My classes have provided me with a very holistic education as I have encountered and connected material from various disciplines including political science, economics, psychology and so forth. I’ve taken a class on Environmental Humanities. I’ve taken a class on Data Science in the humanities. I’ve taken a class on Narrative Medicine and how writing can heal. I’ve taken classes that focuses on the historical context of marginalized groups. I’ve taken classes on documentation and design where I even learned about Helvetica in one of my classes – yes, the font. Never would I have imagined an intersection between the English major and these other subject areas. This experience has informed my view that the English major is an integration of a plethora of topics and can apply to many career paths. We have never been more relevant as we are now.
South college is also home to me because of the big, happy family I have there. I have made friends with many English majors, partly because I’ve seen them in more than one class I’ve taken – but again, I’m not complaining. That’s also something I loved about the major. Walking into a new class on the first day, it was always so comforting to see a familiar face. We progressed from small talk to class discussions to peer reviews to sharing frustrations on the book/software to ranting about random things before the beginning of class – from classmates to close friends. A special shout out to my PWTC family, with whom I’ve spent significant hours of my day in the lab. I am also really grateful for the professors I’ve grown close to. I have always taken advantage of office hours and I am so glad I did. What would start as a review of my work would turn into a fun conversation about dogs. I feel like I’ve established a close enough relationship with a lot of my professors where they wouldn’t mind going off on tangents like that. I am thankful for these very professors for helping me grow as a writer and as a person. I am really thankful for everyone in the English Department. Wherever I turn to, there is always a friendly, welcoming smile.
I also think that South College is reflective of our personalities as English majors. On the surface level, we are viewed as antiquated and outliers in contemporary society. If I received a penny for every time someone asked me, “What will you do with the major,” I’d be filthy rich! However, once they see what’s on the inside and get to know us, they realize how creative and innovative we are.
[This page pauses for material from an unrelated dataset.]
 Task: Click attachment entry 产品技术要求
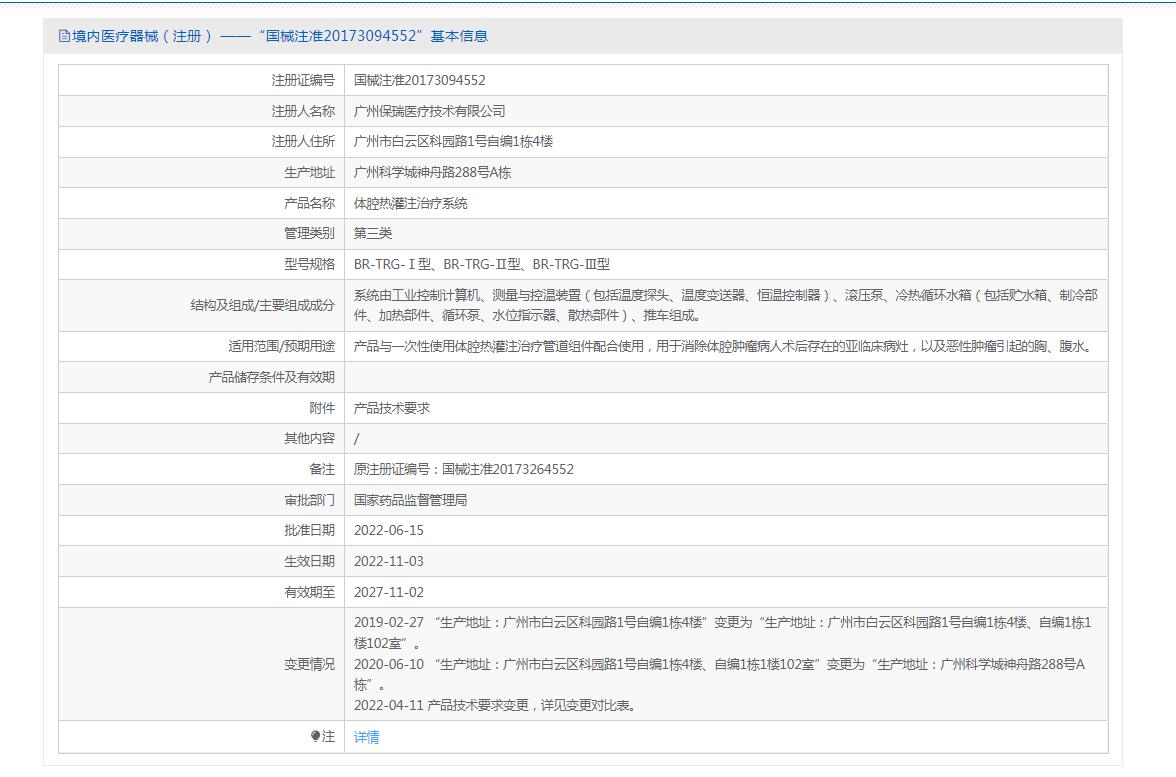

They are surprised by our ability to adapt to an evolving environment. They are impressed with our versatility. Thanks to the contractors for the renovation of South College and thanks to the English Department for constantly renovating the major. Thank you for the new additions to the major, including new classes, new professors, and new specializations that challenge our thoughts and help us find our niche. Thank you for helping us defy the stereotypes of the English major and for helping us build a stronger future. Thank you for all the connections you have fostered. Needless to say, while some of us may have dipped our toes with other majors or minors, myself included, the English major will always be our home.